Efficiency enables this, of course. Over recent years the bank has retired more than 18,000 applications; streamlined from 488 mid-range server models to six standard models; consolidated 22 collateral management systems to one; reduced eight different teller systems to one unified system; consolidated 64 data centres worldwide to 14; and integrated 15 fraud and claims platforms to just one, while improving fraud detection at the same time.
It is also essential to drive down costs because margins on lower-risk business are by definition thin. The attractions of that have not always been obvious.
“We had some criticism over responsible growth at first from investors who suggested we were only talking about it because our competitors were growing faster than us,” Moynihan recalls.

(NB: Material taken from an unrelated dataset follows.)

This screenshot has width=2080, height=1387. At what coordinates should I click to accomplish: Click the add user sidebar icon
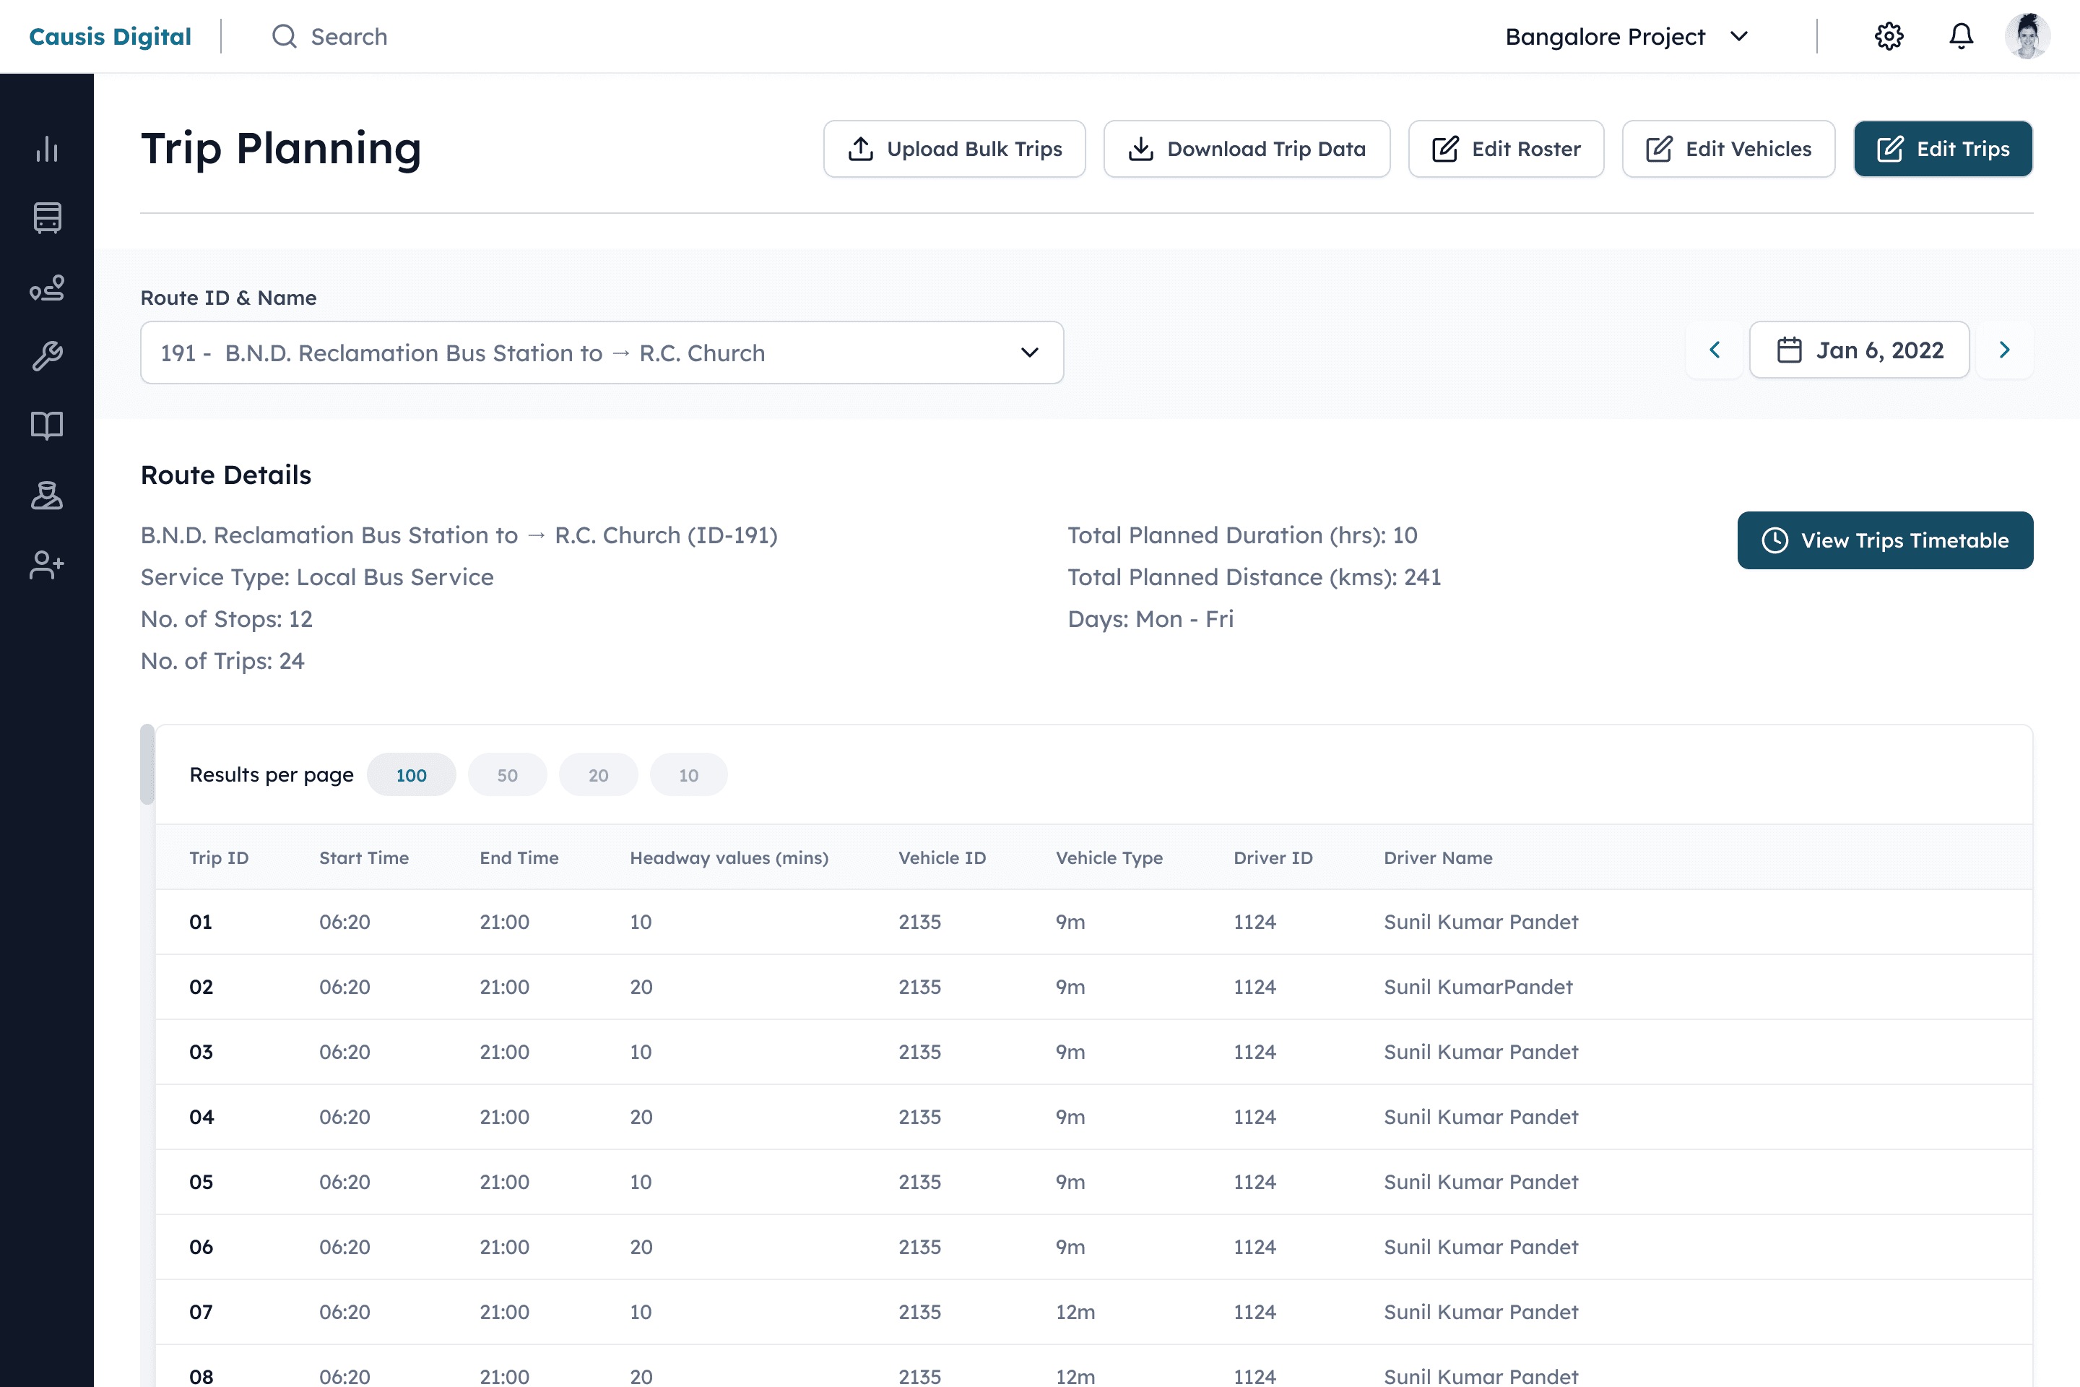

But they have not been complaining recently. In the first three months of this year Bank of America enjoyed the most profitable quarter in its history, with net income of $6.9 billion, 30% ahead of the year before. The share price that had rattled along at between $16.50 and $17.50 from the end of 2013 to the end of 2016, started climbing last year, doubling in value from November 2016 to the end of the first quarter 2018.
"We don't declare an ambition to be the biggest bank in the world, but if doing the right business with the right clients happens to take us there, then that's fine by us."- Brian Moynihan
Good risk management and a restrained risk appetite mean that Bank of America is set to serve customers and communities steadily across the cycle instead of over-extending credit in the good times and snatching it back in the bad and so contributing to pro-cyclicality. Moynihan points to Texas and the impact of the declining oil price as an example.
“We saw rapid growth in commercial real estate in Texas, for example, and some providers had to pull back,” he says. “By contrast, because we hadn’t grown too fast during the good times, we didn’t have to stop lending through the downturn in the oil price in early 2017. Rather we kept putting on new loans at pretty much the same rate.”
Investors now get it. Bank of America’s market capitalization rose from about $165 billion in November 2016 to over $330 billion in March of this year before settling down to just over $307 billion in mid June, as fears over trade wars and central bank tightening trimmed enthusiasm for large banks.
It is now the world’s third largest bank by market capitalization, behind only JPMorgan and Industrial and Commercial Bank of China. Bank of America ranked seventh in the world by this measure as recently as 2016.
“We don’t declare an ambition to be the biggest bank in the world either by market capitalization, by assets or by any other measure,” Moynihan tells Euromoney.“Having that as your aim would be a good way to make mistakes. But if dealing with our customers – doing the right business with the right clients, taking appropriate risks – happens to take us to being the biggest bank in the world, then that’s fine by us.”